Problem:
From the records below, extract only the lines running from the line with "You are a computer-use" to the line with "Instruction: Click the", both lines included, reproducing them exactly.

Data:
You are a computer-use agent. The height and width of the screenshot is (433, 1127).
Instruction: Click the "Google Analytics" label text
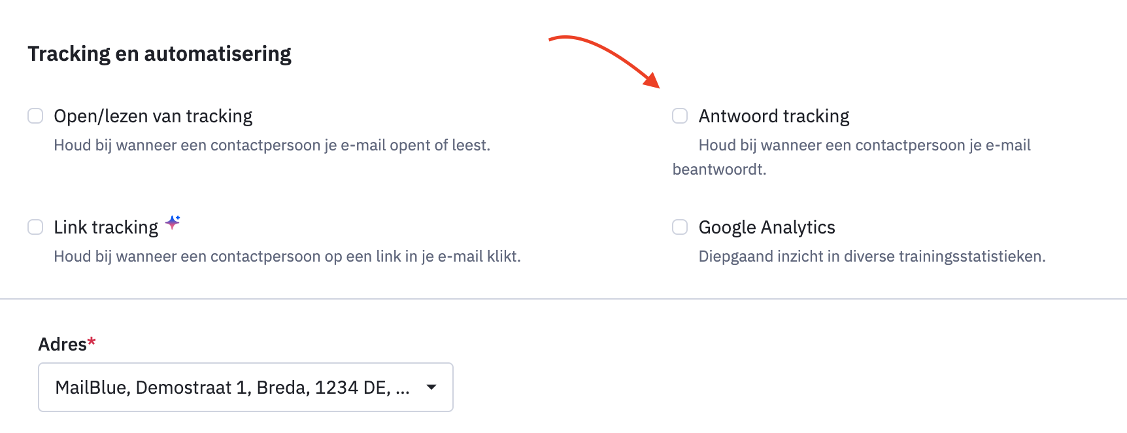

* * *

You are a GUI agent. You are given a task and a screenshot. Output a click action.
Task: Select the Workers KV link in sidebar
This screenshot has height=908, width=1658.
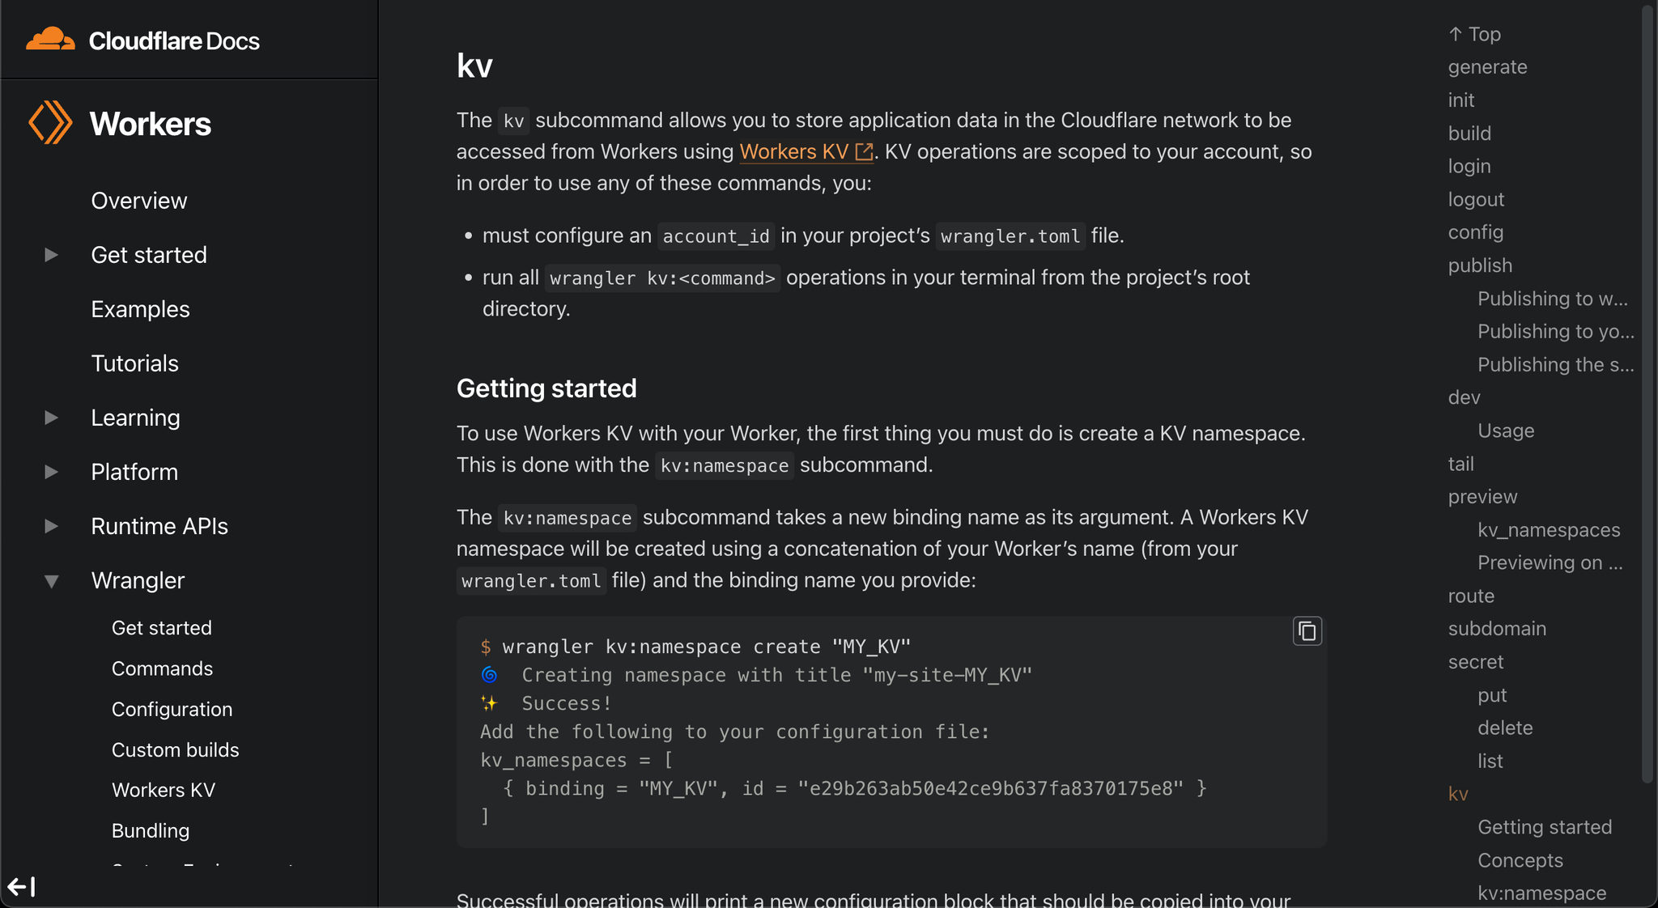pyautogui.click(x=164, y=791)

Response box:
You are a computer-use agent. The height and width of the screenshot is (433, 1127).
Instruction: Click the "Google Analytics" label text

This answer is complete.